I was inspired by Bernoulli’s observation that the higher speed of the air on the top side of an airfoil creates a low pressure zone. The vehicle is then lifted by the higher air pressure beneath the airfoil. My twelve year old brain knew that to make a vehicle fly, I needed to lower the air pressure above the wing surface — essentially, to displace air away from the top — thereby creating a partial vacuum above the vehicle. But there was no rule saying that the displaced air had to end up directly underneath the vehicle.
My crazy scheme was to design a flying machine that would create a partial vacuum on its top surface (which is also what a helicopter does), by displacing the air sideways, rather than downward. The vehicle would be drawn up into the region of lower pressure just above it, and voila, flight.

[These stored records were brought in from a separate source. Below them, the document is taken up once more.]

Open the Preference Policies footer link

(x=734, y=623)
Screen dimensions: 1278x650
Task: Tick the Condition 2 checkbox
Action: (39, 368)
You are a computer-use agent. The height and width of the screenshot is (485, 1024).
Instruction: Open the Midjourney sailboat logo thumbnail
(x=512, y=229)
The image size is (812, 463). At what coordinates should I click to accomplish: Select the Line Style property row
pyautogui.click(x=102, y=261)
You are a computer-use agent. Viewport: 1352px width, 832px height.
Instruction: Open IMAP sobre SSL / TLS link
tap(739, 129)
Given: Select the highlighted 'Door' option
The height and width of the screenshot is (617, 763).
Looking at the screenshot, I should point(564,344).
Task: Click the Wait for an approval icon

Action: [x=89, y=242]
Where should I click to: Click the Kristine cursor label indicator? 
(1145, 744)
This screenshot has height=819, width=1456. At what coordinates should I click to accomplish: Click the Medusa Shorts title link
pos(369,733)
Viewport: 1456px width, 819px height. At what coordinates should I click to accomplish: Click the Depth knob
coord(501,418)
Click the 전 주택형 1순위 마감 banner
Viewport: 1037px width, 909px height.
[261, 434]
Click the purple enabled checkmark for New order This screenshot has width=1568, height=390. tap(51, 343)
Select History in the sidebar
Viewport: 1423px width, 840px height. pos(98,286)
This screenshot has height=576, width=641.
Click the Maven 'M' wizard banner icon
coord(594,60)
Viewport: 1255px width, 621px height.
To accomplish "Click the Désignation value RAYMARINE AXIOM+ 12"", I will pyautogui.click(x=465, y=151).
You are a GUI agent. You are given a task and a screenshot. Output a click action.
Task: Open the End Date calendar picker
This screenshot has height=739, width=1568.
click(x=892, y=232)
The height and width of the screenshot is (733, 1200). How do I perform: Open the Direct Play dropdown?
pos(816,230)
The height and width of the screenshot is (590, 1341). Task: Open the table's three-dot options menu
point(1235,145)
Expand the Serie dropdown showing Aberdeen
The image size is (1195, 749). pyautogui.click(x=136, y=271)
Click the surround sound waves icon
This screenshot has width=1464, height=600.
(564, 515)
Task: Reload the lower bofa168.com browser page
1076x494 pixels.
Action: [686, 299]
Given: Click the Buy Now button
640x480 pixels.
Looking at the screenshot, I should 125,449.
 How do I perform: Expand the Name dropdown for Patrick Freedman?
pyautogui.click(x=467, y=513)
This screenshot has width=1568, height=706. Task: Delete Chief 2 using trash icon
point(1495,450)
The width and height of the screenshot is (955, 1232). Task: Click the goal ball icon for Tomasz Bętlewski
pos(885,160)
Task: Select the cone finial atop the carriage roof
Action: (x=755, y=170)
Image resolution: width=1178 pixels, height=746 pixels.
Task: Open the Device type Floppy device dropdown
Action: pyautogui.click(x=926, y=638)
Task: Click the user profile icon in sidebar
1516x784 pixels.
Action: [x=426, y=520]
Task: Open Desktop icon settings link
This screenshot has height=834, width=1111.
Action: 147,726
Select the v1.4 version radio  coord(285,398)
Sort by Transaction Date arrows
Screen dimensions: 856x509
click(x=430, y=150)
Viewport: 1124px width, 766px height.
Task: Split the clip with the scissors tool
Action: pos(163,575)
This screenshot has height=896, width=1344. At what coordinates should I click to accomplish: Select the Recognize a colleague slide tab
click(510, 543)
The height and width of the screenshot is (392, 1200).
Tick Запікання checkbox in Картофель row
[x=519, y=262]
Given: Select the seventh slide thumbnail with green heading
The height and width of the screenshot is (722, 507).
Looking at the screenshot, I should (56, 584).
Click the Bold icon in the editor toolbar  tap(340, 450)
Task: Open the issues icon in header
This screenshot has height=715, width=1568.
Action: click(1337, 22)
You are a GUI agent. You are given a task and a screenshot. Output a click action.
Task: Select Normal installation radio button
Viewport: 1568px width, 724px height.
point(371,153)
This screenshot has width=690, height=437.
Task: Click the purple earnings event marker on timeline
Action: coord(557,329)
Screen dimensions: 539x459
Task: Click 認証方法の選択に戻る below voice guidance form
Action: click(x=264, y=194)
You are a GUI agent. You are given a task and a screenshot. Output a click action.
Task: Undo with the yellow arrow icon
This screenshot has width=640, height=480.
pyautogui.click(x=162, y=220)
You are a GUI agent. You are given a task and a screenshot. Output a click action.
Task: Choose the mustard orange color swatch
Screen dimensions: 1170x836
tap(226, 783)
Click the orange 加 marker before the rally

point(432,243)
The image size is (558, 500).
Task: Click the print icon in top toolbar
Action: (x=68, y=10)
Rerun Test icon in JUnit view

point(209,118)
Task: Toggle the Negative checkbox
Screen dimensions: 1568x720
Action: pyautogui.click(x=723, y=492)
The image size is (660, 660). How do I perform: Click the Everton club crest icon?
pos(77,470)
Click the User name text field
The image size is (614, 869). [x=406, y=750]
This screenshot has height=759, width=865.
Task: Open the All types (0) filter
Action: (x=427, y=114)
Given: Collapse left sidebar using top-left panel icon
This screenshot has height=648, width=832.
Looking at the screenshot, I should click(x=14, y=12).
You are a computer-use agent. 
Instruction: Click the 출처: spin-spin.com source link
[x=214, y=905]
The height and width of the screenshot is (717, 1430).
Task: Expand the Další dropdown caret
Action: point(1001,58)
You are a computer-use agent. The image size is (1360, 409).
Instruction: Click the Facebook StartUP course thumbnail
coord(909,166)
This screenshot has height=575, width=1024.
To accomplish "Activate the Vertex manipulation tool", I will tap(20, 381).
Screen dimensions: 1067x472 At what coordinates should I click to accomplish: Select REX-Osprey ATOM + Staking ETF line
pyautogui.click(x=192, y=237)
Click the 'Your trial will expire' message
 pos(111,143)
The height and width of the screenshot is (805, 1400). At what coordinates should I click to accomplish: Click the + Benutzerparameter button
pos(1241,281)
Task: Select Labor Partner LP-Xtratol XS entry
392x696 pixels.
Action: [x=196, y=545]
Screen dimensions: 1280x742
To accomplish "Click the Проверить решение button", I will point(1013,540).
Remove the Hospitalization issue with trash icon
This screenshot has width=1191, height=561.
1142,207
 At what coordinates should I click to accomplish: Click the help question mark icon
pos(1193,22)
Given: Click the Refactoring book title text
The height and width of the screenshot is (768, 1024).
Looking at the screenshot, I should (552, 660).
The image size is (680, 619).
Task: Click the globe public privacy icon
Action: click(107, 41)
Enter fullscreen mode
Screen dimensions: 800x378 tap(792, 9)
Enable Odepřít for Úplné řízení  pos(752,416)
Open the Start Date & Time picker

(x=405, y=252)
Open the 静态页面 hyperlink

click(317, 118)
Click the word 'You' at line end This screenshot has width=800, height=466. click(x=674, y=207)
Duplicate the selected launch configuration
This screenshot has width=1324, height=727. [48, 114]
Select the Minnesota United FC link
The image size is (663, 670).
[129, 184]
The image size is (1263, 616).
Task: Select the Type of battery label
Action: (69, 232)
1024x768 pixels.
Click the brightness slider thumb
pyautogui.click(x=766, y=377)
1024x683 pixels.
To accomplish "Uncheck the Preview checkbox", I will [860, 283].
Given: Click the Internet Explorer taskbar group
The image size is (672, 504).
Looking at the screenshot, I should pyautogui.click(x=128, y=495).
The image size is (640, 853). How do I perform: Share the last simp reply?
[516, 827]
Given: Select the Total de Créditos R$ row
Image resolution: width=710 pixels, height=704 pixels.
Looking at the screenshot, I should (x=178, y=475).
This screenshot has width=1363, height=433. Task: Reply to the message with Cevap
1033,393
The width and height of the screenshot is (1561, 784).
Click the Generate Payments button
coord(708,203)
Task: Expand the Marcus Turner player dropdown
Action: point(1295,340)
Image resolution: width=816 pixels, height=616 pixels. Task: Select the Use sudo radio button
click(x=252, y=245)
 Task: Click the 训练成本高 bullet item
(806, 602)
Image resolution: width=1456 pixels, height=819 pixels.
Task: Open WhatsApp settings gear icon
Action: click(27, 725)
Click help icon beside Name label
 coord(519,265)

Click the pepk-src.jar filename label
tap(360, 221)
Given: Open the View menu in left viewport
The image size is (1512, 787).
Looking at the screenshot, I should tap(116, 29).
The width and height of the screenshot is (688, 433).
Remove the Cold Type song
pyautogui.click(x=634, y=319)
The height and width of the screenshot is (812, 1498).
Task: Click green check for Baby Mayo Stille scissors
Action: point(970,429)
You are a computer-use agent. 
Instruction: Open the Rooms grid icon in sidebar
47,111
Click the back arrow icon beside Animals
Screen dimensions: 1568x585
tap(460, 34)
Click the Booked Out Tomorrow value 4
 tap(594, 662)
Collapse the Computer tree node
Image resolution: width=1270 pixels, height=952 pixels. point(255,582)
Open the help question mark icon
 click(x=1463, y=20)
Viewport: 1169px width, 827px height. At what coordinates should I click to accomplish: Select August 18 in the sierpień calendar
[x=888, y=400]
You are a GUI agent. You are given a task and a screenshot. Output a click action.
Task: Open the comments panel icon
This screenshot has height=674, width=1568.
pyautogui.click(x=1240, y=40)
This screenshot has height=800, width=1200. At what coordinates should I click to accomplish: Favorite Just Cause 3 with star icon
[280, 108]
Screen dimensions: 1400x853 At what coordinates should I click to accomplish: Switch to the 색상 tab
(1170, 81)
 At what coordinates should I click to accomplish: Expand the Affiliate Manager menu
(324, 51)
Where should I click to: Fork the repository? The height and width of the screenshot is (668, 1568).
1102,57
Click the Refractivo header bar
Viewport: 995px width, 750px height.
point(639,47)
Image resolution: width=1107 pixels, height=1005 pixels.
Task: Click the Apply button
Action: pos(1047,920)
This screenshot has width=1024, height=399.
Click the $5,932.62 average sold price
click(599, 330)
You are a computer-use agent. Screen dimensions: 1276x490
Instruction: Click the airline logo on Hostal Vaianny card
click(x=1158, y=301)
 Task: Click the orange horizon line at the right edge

The diagrams below show roughly what I had in mind. The result looked something like a flying saucer — which is not surprising, considering that its inventor was a twelve year old boy. 😉
The top view (1) shows rotors atop the disk spinning, which creates centripetal force that pushes air (the blue arrows) radially outward. The perspective view (2) is a schematic representation of the rotating blades. In practice a lot of work would need to be done to figure out the right size and shape for these spinning airfoils. The side view (2) shows how air comes in at the top and is then pushed out to the side. The partial vacuum above the vehicle results in lift (the red arrow):
In principle, you could stand right underneath one of these flying saucers and not feel any downward wind force. Of course, as they say, theory and practice are the same in theory, but different in practice. I suspect that by now somebody has long since had a similar idea, has probably tried to build one of these things, and has realized why it wouldn’t really work.
But when I was twelve, thinking about stuff like this kept me off the streets and out of trouble.